Our Pets, the Law, and the Gospel

Metaphors lack significant explanation or comparison, however our pets demonstrate the need for Law and the Gospel. My husband and I recently rescued a 1-year-old pup, Highlander, and a young kitten, Valkyrie. These pets are absolutely crazy, but we love them.

Highlander and Valkyrie have demonstrated some behaviors that are less than desirable, we can call these “sins” However, when their “sinful” behavior becomes known to my husband and I, their responses are opposite of one another. Highlander will punish himself. When Highlander receives a look, a tone, or the evil words “bad boy”, he literally tucks the tail between the legs, puts the head down, and hides under the guest bed.
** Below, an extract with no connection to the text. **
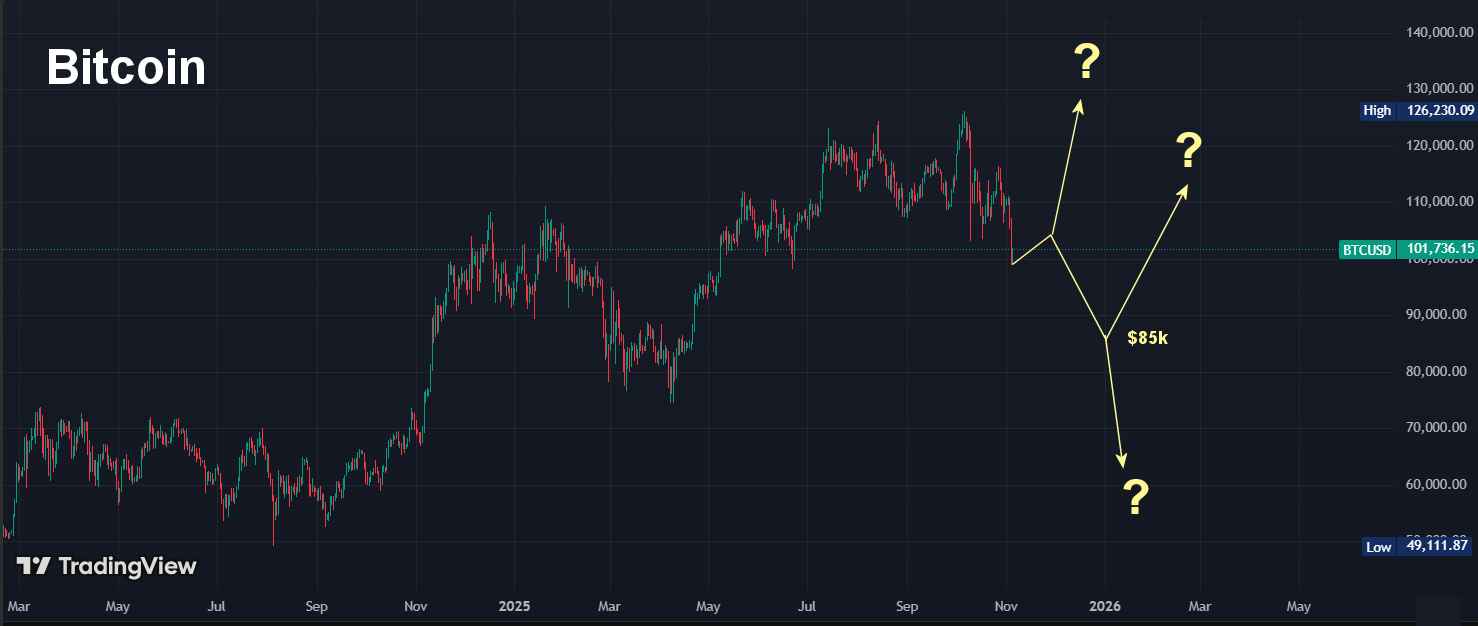Select the High 126,230.09 price label

click(x=1417, y=111)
However, Valkyrie will shake off punishment (i.e. the spray bottle), gives you the “I know I am not suppose to do this, but oh well” glare, and repeats the behavior again. These responses are similar to the human response to our own sinful behaviors.

At one end of the spectrum are the “Highlanders” who recognize their sin and punish themselves, especially through guilt. These individuals are burdened with the Law, or instruction. According to Martin Luther, the German reformer, there are three uses of the Law: (1) the civil law, (2) to recognize oneself as sinner, and (3) to reorient the sinner towards Christ. The first usage is the civil authorities, who are to discourage humanity from disrupting civil order and acting upon their darkest desires to harm/kill their neighbors. The second usage is to condemn the sinner as a sinner, which is basically the application of the Law in order that one may recognize sin as sin. The disputed third usage of the Law is to reorient the sinner towards Christ (Formula of Concord, Article VI), which includes the recognition that the merit of Christ and the grace of God justifies the sinner.
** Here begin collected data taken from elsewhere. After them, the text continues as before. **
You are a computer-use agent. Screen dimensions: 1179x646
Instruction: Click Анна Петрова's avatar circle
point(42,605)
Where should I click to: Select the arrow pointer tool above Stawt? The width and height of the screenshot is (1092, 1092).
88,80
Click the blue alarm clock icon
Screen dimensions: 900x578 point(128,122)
At the other end of the spectrum are the “Valkyries” who may or may not recognize their sin, yet are not concerned with the consequences. Traditionally, these individuals have basked in the Gospel without comprehension. According to Martin Luther, the Gospel is the pure, undeserved, unconditional grace of God which justifies the sinner (Formula of Concord, Article IV). Unfortunately, the Gospel has been interpreted as one’s behavior does not matter, i.e. the Law is of no significance.

Martin Luther argued that both the Law and the Gospel were to be preached. However, the challenge is to comfort the troubled “Highlanders” with the Gospel while enlightening the “Valkyries” with the Law.